_EXERCISE DIRECTIONS_. Only the final stretch of lines is needed: output exactly the line containing "facilité (172, 188)" and all lines following it in the listing below.
──────── TASK INPUTS ────────
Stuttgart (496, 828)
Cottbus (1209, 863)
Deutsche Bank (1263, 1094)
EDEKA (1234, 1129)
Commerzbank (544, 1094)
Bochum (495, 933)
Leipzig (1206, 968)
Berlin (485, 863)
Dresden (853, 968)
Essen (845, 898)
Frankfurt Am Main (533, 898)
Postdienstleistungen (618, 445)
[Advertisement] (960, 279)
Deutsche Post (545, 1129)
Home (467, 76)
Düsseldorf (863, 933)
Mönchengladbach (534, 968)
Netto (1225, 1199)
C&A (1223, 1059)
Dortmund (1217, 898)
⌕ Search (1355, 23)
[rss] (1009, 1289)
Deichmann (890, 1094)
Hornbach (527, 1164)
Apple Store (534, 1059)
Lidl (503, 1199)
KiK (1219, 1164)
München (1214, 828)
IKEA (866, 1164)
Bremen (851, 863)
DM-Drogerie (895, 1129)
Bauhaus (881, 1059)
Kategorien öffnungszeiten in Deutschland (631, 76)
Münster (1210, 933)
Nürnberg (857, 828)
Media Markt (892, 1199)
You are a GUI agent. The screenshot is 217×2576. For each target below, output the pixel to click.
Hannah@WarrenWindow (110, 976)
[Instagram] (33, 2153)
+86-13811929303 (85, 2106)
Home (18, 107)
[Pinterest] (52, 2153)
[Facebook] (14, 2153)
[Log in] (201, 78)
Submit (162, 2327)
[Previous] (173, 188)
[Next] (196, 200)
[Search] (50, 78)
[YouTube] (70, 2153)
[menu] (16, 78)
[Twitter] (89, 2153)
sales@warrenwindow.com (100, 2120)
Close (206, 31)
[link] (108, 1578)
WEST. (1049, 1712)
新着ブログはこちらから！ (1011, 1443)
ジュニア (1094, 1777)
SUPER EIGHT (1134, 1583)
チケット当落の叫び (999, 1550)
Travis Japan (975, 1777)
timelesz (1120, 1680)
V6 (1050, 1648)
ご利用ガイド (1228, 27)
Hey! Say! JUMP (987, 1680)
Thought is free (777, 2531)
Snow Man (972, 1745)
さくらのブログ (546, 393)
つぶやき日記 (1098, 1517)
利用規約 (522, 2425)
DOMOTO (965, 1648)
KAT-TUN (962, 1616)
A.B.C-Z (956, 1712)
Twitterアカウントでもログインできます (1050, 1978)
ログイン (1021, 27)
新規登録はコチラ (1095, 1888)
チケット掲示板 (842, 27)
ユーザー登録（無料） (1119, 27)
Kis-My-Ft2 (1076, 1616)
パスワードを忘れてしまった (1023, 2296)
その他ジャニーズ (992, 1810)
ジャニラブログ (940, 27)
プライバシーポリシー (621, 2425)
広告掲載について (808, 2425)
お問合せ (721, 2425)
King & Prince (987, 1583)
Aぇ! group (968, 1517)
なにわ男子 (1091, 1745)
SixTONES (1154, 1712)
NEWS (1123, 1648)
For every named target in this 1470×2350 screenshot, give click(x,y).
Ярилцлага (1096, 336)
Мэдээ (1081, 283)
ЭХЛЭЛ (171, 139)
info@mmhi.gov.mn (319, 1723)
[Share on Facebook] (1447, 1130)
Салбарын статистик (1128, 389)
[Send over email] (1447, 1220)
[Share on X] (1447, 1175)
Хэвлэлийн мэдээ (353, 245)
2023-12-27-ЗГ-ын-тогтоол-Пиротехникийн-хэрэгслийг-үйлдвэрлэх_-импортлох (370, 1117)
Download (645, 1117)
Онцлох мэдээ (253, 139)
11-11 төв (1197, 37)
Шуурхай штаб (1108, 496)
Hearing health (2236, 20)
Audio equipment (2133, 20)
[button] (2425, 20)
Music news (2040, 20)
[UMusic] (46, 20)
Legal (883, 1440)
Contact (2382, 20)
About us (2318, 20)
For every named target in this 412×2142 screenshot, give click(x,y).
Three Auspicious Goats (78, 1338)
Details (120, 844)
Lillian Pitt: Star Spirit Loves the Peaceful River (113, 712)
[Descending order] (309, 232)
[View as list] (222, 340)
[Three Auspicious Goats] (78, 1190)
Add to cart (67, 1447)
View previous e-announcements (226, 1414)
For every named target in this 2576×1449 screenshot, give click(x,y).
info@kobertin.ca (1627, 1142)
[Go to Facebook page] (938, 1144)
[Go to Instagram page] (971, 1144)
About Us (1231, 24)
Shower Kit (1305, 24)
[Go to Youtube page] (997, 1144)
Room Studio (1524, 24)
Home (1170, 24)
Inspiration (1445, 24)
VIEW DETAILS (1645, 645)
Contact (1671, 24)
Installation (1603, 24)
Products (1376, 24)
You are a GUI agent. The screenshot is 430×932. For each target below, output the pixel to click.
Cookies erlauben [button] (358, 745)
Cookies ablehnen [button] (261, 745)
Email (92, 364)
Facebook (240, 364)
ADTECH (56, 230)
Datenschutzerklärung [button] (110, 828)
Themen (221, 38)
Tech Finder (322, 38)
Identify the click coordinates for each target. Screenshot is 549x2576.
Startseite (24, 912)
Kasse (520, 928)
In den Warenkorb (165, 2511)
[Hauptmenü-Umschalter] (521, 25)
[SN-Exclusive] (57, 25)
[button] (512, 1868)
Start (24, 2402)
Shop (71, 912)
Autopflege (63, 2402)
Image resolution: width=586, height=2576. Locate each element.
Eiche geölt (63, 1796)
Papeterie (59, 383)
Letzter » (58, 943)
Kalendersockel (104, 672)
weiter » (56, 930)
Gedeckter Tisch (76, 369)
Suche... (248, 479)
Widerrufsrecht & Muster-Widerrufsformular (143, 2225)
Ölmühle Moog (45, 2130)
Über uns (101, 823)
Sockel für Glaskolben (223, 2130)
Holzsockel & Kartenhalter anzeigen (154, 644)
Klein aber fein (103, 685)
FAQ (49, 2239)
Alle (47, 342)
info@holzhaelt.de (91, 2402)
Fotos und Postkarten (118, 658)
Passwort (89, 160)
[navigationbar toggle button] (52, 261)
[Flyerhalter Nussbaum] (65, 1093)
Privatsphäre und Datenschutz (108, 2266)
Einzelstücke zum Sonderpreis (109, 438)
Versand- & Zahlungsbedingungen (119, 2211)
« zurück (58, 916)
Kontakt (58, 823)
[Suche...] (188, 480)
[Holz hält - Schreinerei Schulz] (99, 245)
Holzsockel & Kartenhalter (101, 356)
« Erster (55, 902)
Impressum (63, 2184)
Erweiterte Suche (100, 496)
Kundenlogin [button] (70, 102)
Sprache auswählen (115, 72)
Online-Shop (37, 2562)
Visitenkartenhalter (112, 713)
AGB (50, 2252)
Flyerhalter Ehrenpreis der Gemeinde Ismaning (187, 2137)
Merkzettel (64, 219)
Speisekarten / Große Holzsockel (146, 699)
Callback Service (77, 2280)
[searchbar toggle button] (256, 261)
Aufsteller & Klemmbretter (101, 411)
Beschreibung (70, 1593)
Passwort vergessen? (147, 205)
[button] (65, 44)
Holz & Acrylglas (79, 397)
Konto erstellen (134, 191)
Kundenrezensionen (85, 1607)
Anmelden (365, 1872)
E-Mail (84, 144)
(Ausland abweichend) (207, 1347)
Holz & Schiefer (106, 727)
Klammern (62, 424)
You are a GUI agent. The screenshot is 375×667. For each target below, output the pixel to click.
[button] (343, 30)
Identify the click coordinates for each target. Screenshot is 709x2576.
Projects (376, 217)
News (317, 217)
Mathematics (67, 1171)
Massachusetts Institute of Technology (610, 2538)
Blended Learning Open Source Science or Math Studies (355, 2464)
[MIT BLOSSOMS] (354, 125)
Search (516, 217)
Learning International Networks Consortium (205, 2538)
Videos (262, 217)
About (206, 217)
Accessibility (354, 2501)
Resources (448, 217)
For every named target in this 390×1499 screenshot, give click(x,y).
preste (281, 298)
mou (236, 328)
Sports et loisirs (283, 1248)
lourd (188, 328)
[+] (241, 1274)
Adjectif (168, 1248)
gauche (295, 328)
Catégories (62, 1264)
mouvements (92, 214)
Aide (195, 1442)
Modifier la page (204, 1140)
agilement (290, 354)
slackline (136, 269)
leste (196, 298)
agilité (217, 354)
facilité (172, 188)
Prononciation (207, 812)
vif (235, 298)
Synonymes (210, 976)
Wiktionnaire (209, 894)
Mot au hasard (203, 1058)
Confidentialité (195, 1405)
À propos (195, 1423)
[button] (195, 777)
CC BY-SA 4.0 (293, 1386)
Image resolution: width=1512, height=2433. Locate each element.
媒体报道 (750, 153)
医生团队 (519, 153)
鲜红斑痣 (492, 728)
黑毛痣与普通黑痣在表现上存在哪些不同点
────────
_TASK OUTPUT_.
facilité (172, 188)
Prononciation (207, 812)
vif (235, 298)
Synonymes (210, 976)
Wiktionnaire (209, 894)
Mot au hasard (203, 1058)
Confidentialité (195, 1405)
À propos (195, 1423)
[button] (195, 777)
CC BY-SA 4.0 (293, 1386)
Image resolution: width=1512, height=2433. Locate each element.
媒体报道 (750, 153)
医生团队 (519, 153)
鲜红斑痣 (492, 728)
黑毛痣与普通黑痣在表现上存在哪些不同点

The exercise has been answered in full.